Czwartek
23.10.2008
nr 297 (1180 )
ISSN 1734-6827

Psy myśliwskie



Temat: Praca z Karelskim

Autor: Step2  godzina: 10:05
ryho, ha..... A może pozwól niech Ci Twój karel pokaże, jak się rozwija i jak można polować??? Kocisko, super, czujesz i znasz widać temat u źródła. Świetnie. Widzę, że masz łajkę ZS. Jak stawia "kunicę" i "tchórza"? RObi wodę bez problemowo? Nemrod3, tak się powinno obchodzić z każdym psem a w szczególności z łajką. Te rozumieją po kilku latach ludzką mowę i to w dość znacznym procencie... Mój pies nawet wie kto jest adwersarzem jego pana i ostatnio poświadczył to "wilczymi zębami". Znasz zapewne ten znak? DB

Autor: Kocisko  godzina: 11:43
ad Step2 Dzięki ale chyba jeszcze nie zasłużyłem na takie miano.Za krótko mam łajkę. Nie umiem(nadal) wstawiać tu foto ale jak masz chęć to koledzy i kolezanki(uczynne:) wstawili na forum kilka foto mojego Koli.W tym jak aportuje kaczora. Przeszukaj łajkowe tematy w PSACH. Co do stanowienia kunicu i thórka to jescio nie było:) Koty i owszem, wiele!!!!! Niektóre "strząsałem" niektóre nie zdążyły wdrapać się na drzewo. Wodę ma całkiem dobrą aczkolwiek z aportem jest u niego tak że z głębokiej wody przynosi kaczkę dość dobrze. A na płyciznach płata psikusy pt poniesie kawałek i ....zostawi:( Ale to nie rasa na kaczki więć cieszę się z tego że jest w stanie pomóc i tyle co nie muszę pływać. Zdecydowanie lepiej bierze kuraki. Wgonione na drzewo pięknie głosi(opisałem polowanie na jarząbka w temacie "Z łajką na....") nawet kilkadziesiąt minut. O kocie tzn o czasie głoszenia nie wspomnę:) Dzika jak na 18 miesięcy bierze dość dobrze-cały czas widzę postępy na tym polu. Łosia też chętnie "stawia". Z jeleniami miał mało do czynienia, podobnie z danielami ale od cielaka ostatnio nie chciał odejść co rzadko mu się zdarza ponieważ przy martwej zwierzynie jest dość łatwy do odpędzenia. Generalnie towarzyszy mi na każdych łowach (tak jak wszystkie poprzednie moje psy) i bardzo często udowadnia sens polowania z psem. nie mówiąć o tym iż niejednego zwierza , gdyby nie on, wogóle bym nie widział/strzelił. Jak choćby jenota 2 tygodnie temu. Trzymał go jak mysz nie pozwalająć wujść spod opadłej gałęzi. musiałem czekać na dogodny moment ze strzałem coby pies nie oberwał. Jeśłi wszystko będzie szło w nim w kierunku takim jak dotychczas to będzie super! p.s Tak nawiasem mówiąc to, chyba, łączy nas coś więcej niż łajki:) pozdrowienia od Piotrka Zycha:)
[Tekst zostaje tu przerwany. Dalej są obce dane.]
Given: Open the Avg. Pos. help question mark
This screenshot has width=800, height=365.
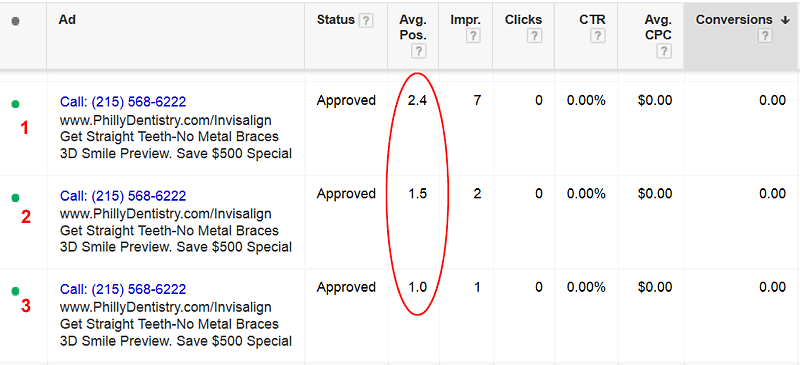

Autor: Piotrekn  godzina: 16:14
Ryho las las i jeszcze raz las, a zobaczysz jak szybko zaskoczy i cię zadziwi.Te dziki to dusze koło ciebie na Zezulinie pod twoim oknem?A ty śpisz.

Autor: rabiec  godzina: 21:48
Miałem karela. Miałem różne psy. Karel był najlepszy. Potrafił utrzymac watache dzików i chmare jeleni. I robił to bardzo inteligentnie i spokojnie.